Accord de partenariat entre l’Algérie et l’UE : Les enjeux d’une révision

Le député et président de la commission parlementaire mixte entre l’Algérie et l’Union européenne, Sid Ahmed Tamamri, a souligné ce jeudi l’effort constant de l’Algérie pour évaluer et réviser l’application concrète de l’accord de partenariat avec l’Union européenne dans le but de défendre ses intérêts nationaux.
Lors de son intervention dans l’émission «Invité de l’International» sur la Radio algérienne internationale, Sid Ahmed Tamamri a déclaré que l’Algérie était pleinement consciente des clauses fondamentales nécessitant une révision approfondie afin de mieux répondre aux besoins de son économie et de ses investissements.

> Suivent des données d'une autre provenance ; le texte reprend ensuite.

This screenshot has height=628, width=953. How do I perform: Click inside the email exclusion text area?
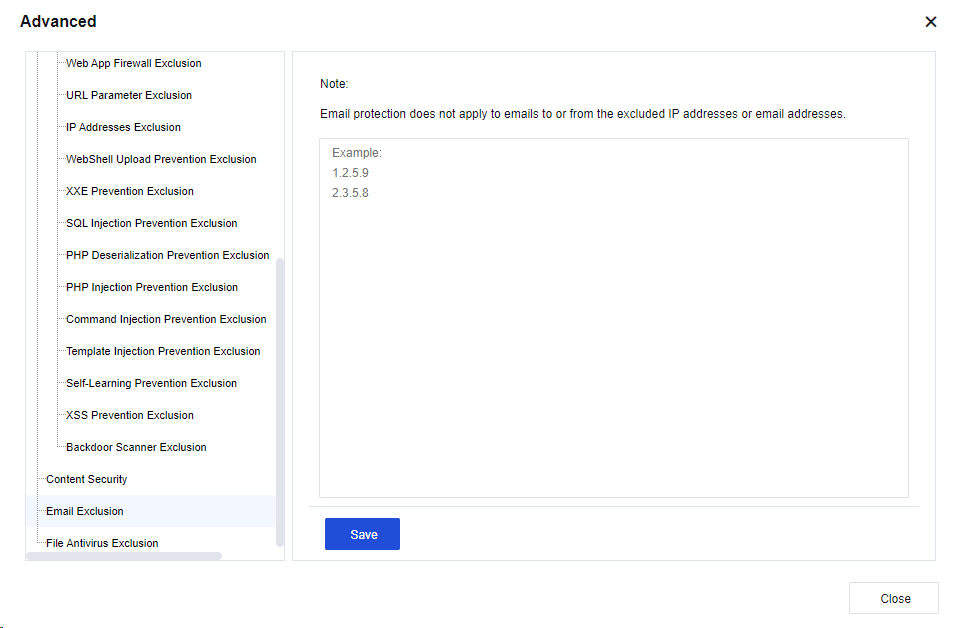pos(613,320)
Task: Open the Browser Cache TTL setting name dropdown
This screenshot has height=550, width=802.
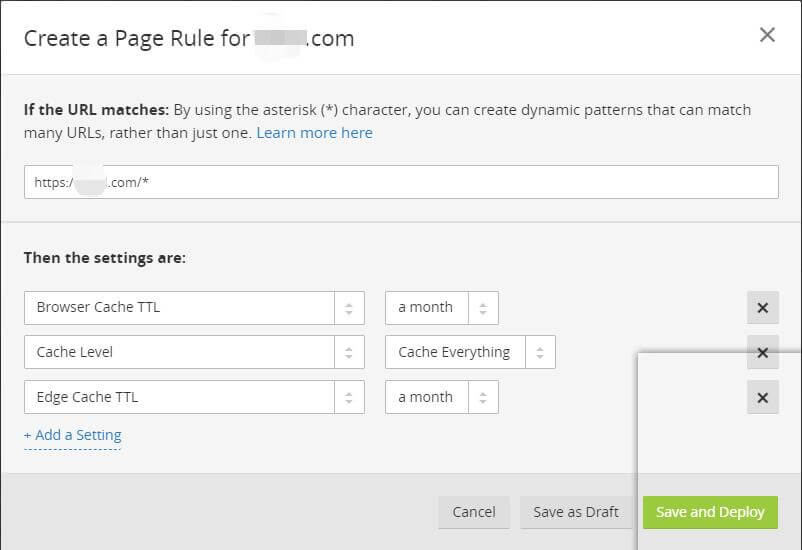Action: pos(180,308)
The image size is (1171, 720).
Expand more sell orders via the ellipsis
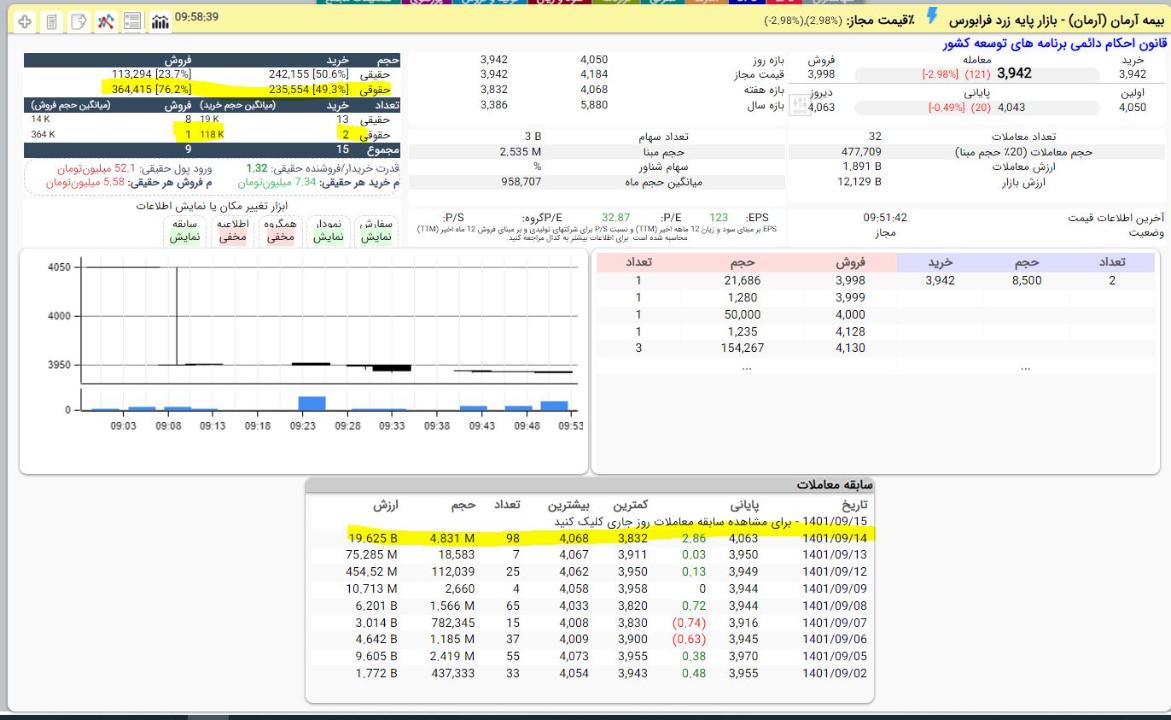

Il a expliqué les raisons qui ont poussé l’Algérie à demander une révision de cet accord, lequel présente, selon lui, un déséquilibre manifeste. En effet, le volume des exportations de l’Union européenne vers l’Algérie a dépassé les 1 000 milliards de dollars en 20 ans, alors que les investissements directs liés au transfert de technologie, prévus dans les clauses de l’accord, n’ont pas dépassé les 13 milliards de dollars sur la même période, principalement concentrés dans le secteur des hydrocarbures. Ces investissements ont par ailleurs généré des bénéfices de l’ordre de 12 milliards de dollars pour les entreprises européennes.

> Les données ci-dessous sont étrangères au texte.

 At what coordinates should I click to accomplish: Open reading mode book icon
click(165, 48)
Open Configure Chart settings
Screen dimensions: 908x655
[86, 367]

Tamamri a également révélé que la balance commerciale entre l’Algérie et l’Union européenne s’élevait à 27 milliards de dollars durant les sept premiers mois de l’année 2024, avec une nette prédominance en faveur de l’Union européenne. Il a précisé que la quasi-totalité des exportations algériennes vers l’Europe concernent le secteur énergétique.
Le président de la commission parlementaire mixte a insisté sur la nécessité pour l’Algérie d’obtenir des engagements plus clairs de la part des États membres de l’Union européenne concernant les réglementations commerciales exigées par ces derniers.